Decodebin child added: nvjpegdec0
Using GPU 0 (Tesla T4, 40 SMs, 1024 th/SM max, CC 7.5, ECC on)
In cb_newpad
###Decodebin pick nvidia decoder plugin.
nvstreammux: Successfully handled EOS for source_id=0
Frame Number = 0 Face Count = 3
End of stream
Returned, stopping playback
Average fps 0.000233
Totally 3 faces are inferred
Deleting pipeline
The output landmarks.jpg
gives … hmmm … something (just what?):
First question: Why 3 faces, not just one? What parameters need to be altered in order to get better results?

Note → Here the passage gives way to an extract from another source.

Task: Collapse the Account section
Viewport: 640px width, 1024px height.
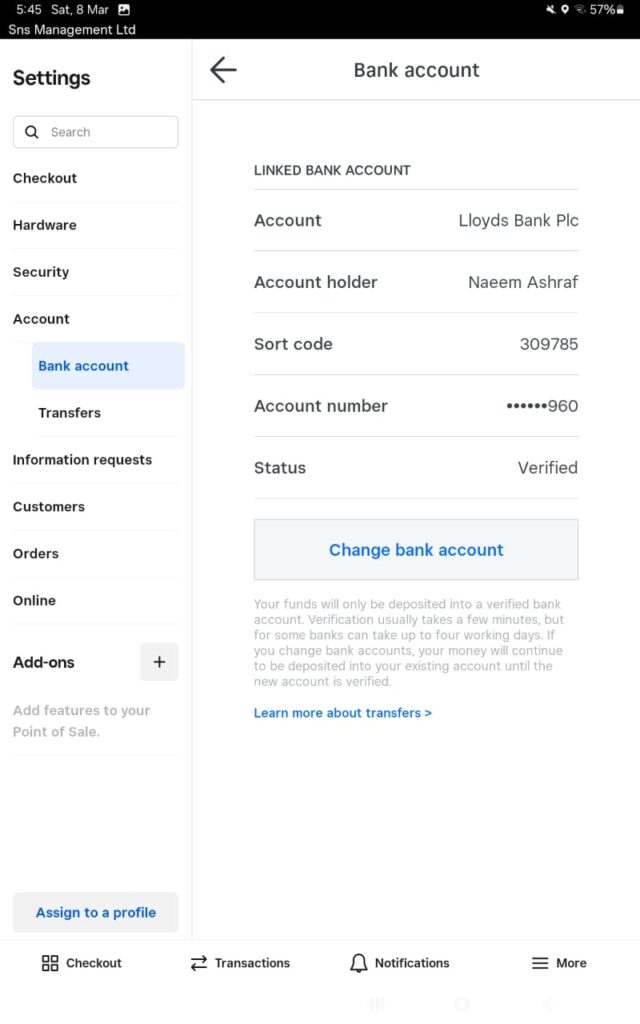Action: click(41, 319)
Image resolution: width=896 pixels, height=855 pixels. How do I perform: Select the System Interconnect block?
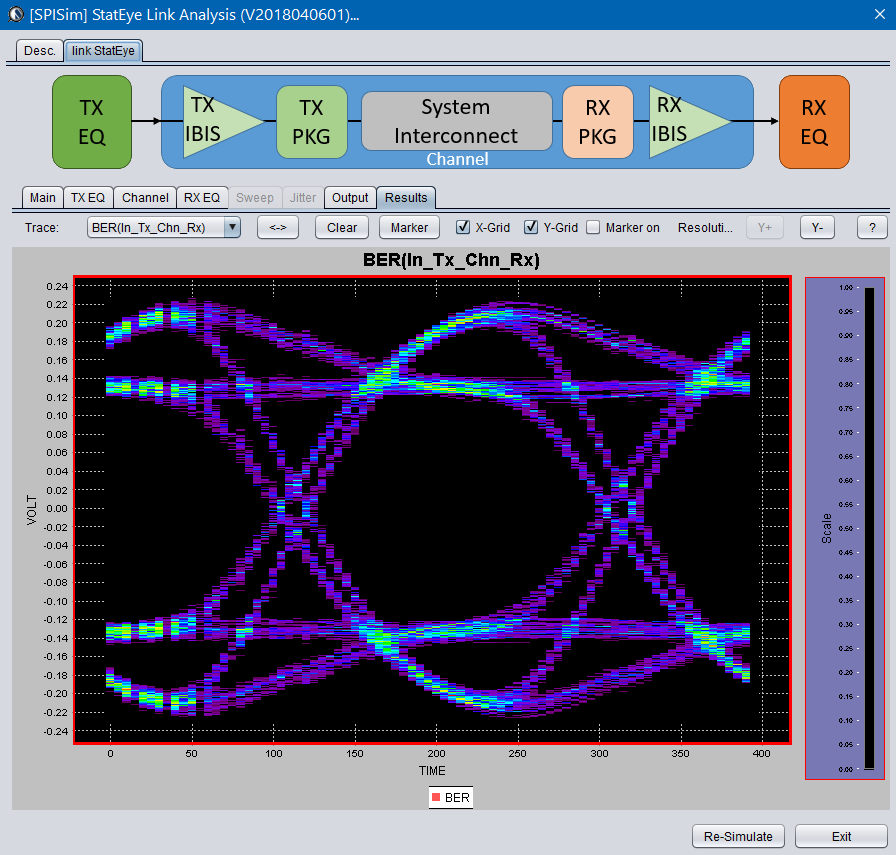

Then I think I understand what facemarks are generally, this is explained here: Facial Landmarks Estimation | NVIDIA NGC
But what are that yellow boxes?
Generally I find it hard to read, if you are not a CPP expert and for sure hard to port to other languages and use cases, especially this magic here: deepstream_tao_apps/apps/tao_others/deepstream-faciallandmark-app/deepstream_faciallandmark_app.cpp at 344d6dc10839aec755dc8cf8e2f97626aa73d3ed · NVIDIA-AI-IOT/deepstream_tao_apps · GitHub
Is there more information about the general work of this?